Records from a data collection:
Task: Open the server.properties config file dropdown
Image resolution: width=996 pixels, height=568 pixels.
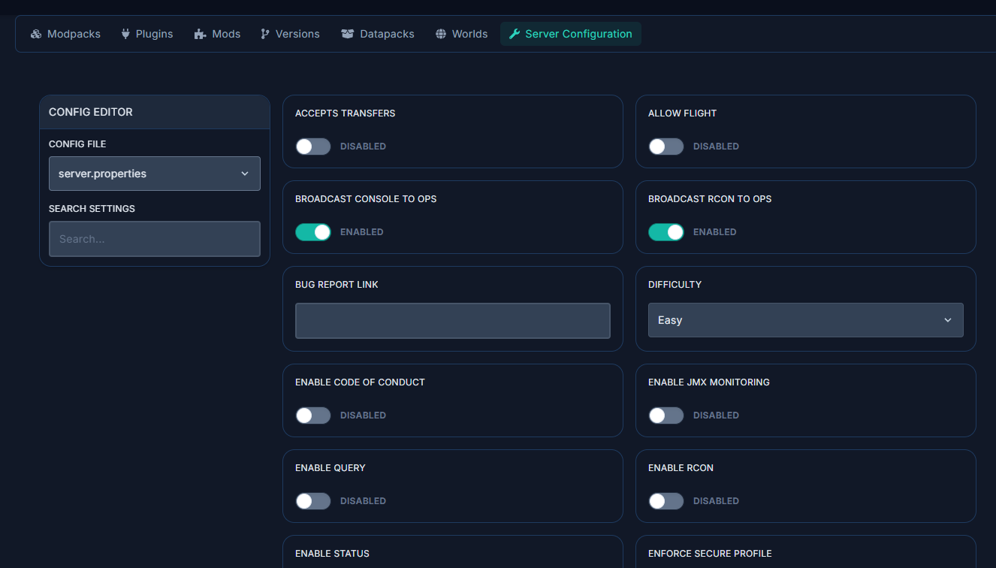Action: [154, 174]
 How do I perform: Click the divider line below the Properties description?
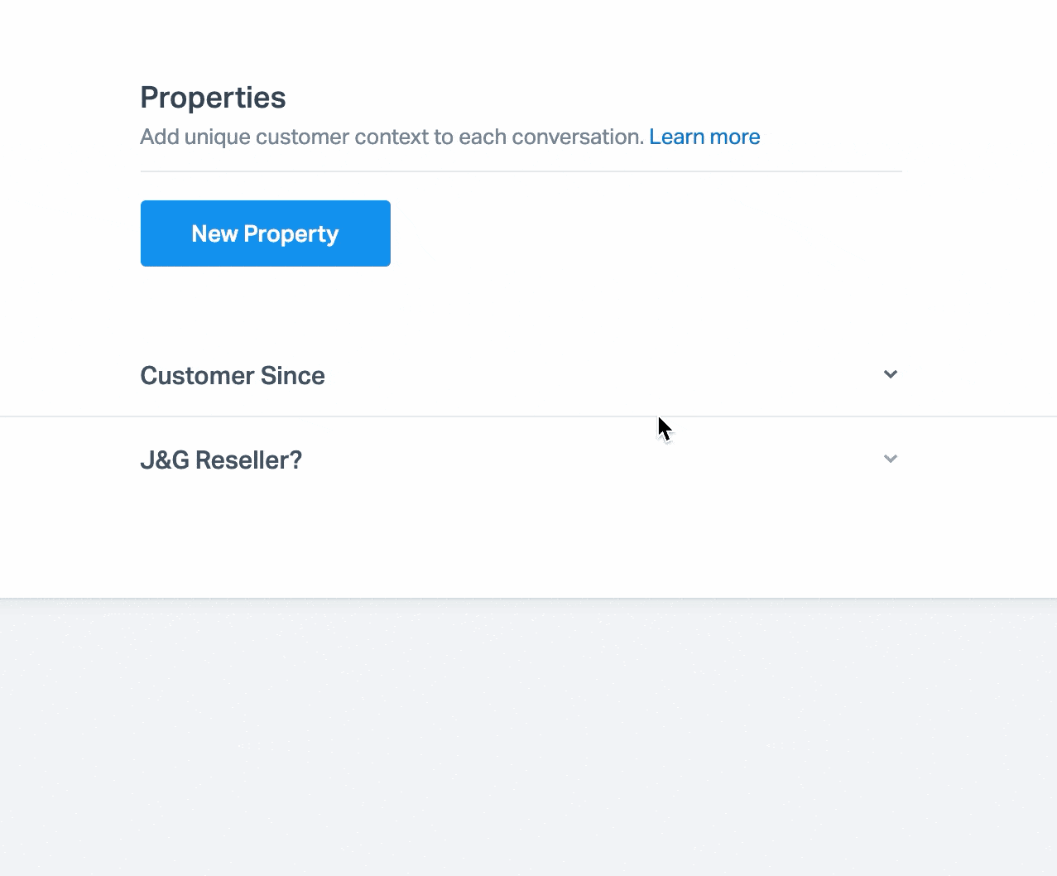coord(521,171)
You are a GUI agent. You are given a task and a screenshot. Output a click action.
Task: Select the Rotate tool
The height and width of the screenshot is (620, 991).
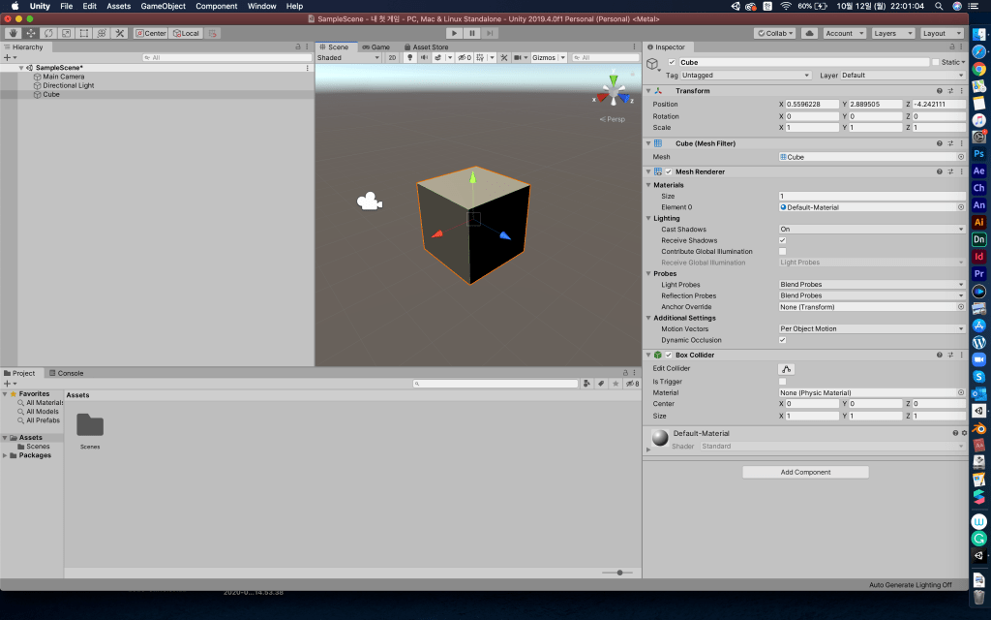[x=48, y=33]
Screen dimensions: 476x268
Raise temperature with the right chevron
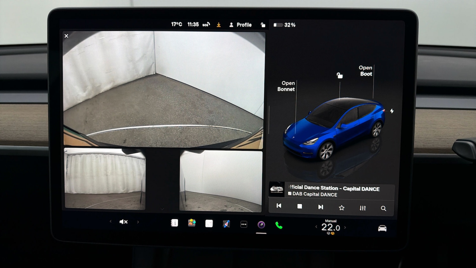pos(346,227)
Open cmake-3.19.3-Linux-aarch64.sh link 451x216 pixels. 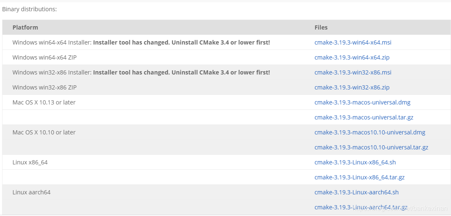pyautogui.click(x=357, y=192)
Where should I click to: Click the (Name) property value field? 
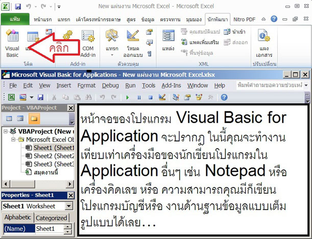coord(54,229)
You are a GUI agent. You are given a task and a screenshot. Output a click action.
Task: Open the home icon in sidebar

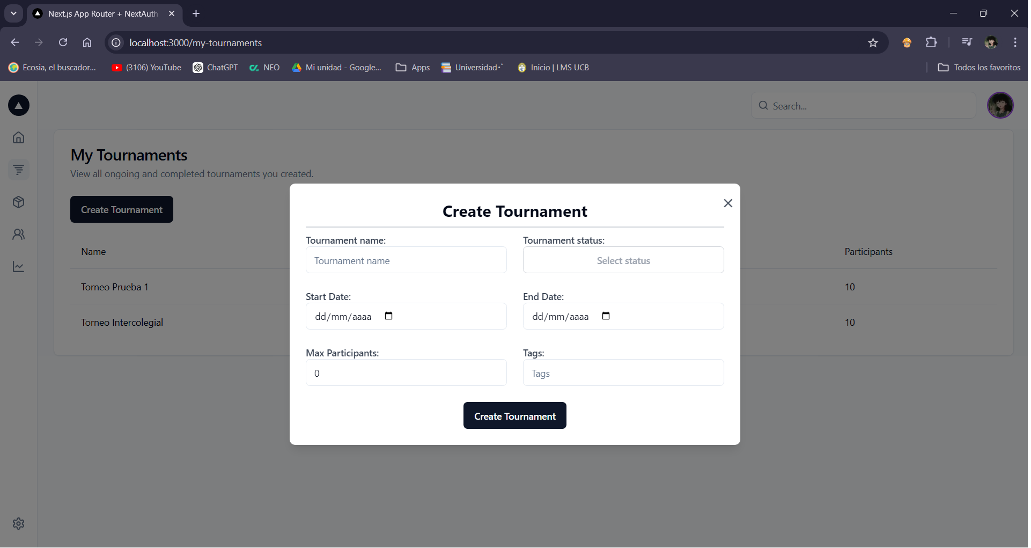pos(19,137)
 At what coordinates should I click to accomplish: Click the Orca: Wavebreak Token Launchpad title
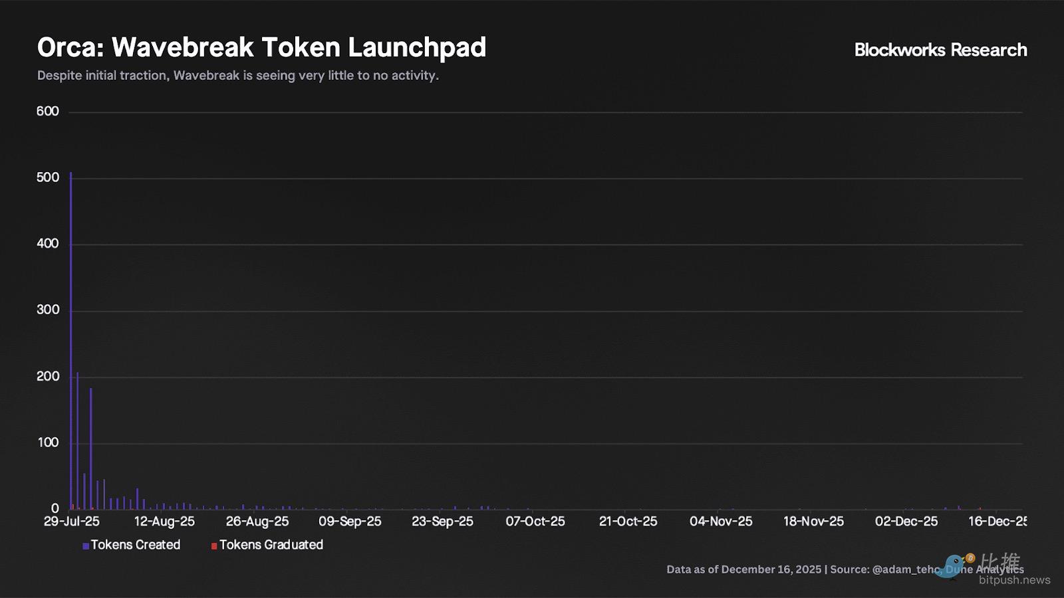pos(261,48)
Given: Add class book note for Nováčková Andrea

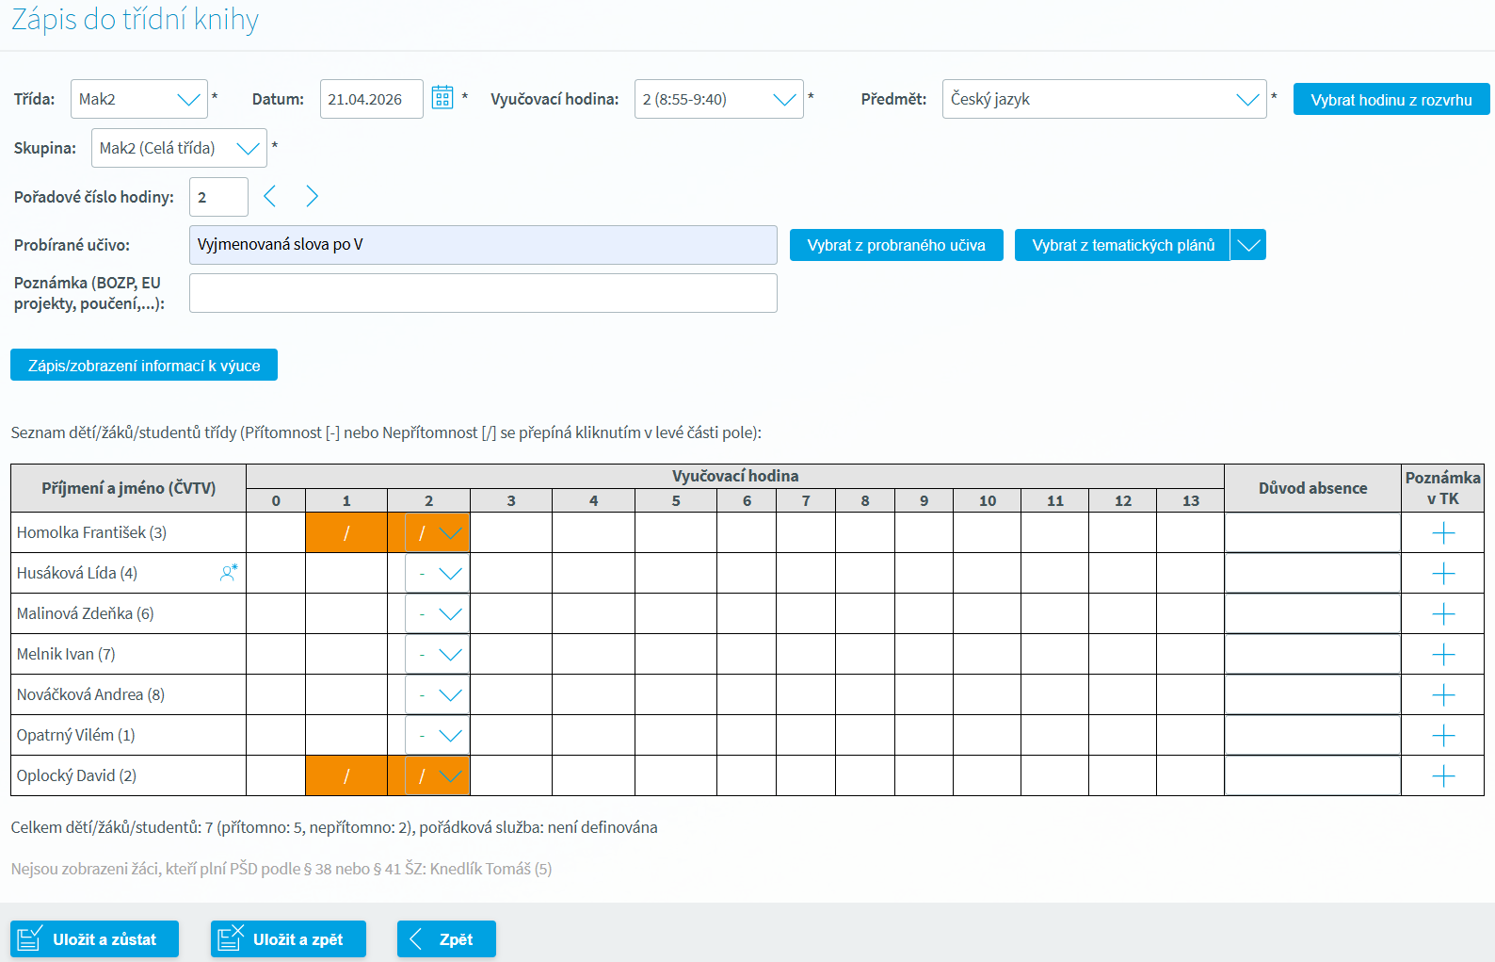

Your assignment —
Quote word for word only the lines above from the one containing "Image resolution: width=996" through the one containing "Task: Select the Rotate tool". Pictures stay out of your copy.

Exercise response —
Image resolution: width=996 pixels, height=568 pixels.
Action: [154, 174]
 How do I perform: Click the divider line below the Properties description?
coord(521,171)
You are a GUI agent. You are given a task and a screenshot. Output a click action.
Task: Select the Rotate tool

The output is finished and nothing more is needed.